James Gillray@200: Caricaturist without a Conscience?

The Ashmolean Museum, Oxford & New College, Oxford present:
A one-day symposium to be held at the Ashmolean Museum
Saturday 28 March 2015

CFP deadline: 15 November 2014

Programme will be announced: 21 November 2014

James Gillray’s reputation in the two centuries since his death has been as varied and layered as his prints. Trained at the Royal Academy, he failed at reproductive printmaking, yet became, according to the late-eighteenth-century Weimar journal London und Paris, one of the greatest European artists of the era. Napoleon, from his exile on St Helena, allegedly remarked that Gillray’s prints did more to run him out of power than all the armies of Europe. In England, patriots had hired him to propagandize against the French and touted him as a great national voice, but he was an unreliable gun-for-hire. At a large public banquet, during the heat of anti-Revolutionary war fever, he even raised a toast to his fellow artist, the regicide, Jacques-Louis David. Gillray produced a highly individual, highly schooled, and often outlandish body of work with no clear moral compass that undermines the legend of the caricaturist as the voice and heart of the people, so that the late Richard Godfrey described him as a caricaturist without a conscience.
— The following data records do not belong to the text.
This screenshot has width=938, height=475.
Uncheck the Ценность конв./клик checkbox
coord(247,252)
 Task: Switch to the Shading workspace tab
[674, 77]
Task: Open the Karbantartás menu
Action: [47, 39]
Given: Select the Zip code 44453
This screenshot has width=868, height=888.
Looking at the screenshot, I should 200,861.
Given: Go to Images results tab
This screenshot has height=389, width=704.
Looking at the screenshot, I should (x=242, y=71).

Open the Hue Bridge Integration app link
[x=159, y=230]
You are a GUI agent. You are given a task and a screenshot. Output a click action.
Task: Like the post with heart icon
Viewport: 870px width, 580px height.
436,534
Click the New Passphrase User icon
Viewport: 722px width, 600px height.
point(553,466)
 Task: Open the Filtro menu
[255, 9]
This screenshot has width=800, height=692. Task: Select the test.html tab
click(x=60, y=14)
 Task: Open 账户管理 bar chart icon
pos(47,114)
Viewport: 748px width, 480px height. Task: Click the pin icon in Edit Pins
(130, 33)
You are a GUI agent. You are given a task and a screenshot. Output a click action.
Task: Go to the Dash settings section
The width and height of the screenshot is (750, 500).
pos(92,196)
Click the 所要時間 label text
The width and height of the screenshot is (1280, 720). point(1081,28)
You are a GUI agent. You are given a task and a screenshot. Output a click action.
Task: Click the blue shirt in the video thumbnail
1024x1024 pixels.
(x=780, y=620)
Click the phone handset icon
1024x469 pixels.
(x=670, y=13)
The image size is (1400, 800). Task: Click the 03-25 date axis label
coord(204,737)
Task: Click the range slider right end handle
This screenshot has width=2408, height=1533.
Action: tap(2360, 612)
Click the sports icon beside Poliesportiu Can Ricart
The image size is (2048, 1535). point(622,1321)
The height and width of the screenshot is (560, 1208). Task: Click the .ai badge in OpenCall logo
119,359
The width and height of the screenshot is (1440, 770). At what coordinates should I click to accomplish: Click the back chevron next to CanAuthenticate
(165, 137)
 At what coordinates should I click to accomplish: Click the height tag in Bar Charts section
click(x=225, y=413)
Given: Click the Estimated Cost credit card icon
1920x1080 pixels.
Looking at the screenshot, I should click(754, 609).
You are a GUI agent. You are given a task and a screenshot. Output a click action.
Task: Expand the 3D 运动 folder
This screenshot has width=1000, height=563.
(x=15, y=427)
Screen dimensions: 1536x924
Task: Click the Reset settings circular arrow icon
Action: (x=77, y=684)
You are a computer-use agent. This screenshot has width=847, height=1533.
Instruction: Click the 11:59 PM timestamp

Following 2001 and 2004 retrospectives in London and New York, and fuelled by scholarship of a new generation of thinkers, our era’s Gillray is just now coming into focus.

To commemorate the 200th anniversary of Gillray’s death, and in conjunction with the Ashmolean Museum’s exhibition, Love Bites: Caricatures of James Gillray (26 March-21 June 2015), based on New College’s outstanding collection, we are organising a one-day conference at the Ashmolean Museum to hear and see the latest Gillray scholarship.

We seek proposals for papers that address any aspect of Gillray’s work or that consider artistic duty or purposeful negligence of duty in the period around 1800. Comparative, formal, contextual, and theoretical approaches to Gillray and our theme are all welcome. Proposals should be a maximum of 200 words and be accompanied by a short biographical statement.

Organised by Todd Porterfield, Université de Montréal; Martin Myrone, Tate Britain; and Michael Burden, New College, Oxford; with Ersy Contogouris, Université de Montréal.

All enquiries should be addressed initially to the New College Dean’s Secretary, Jacqui Julier, jacqui.julier@new.ox.ac.uk, to whom all abstracts should be submitted by:
15 November 2014

The programme will be announced on 21 November 2014.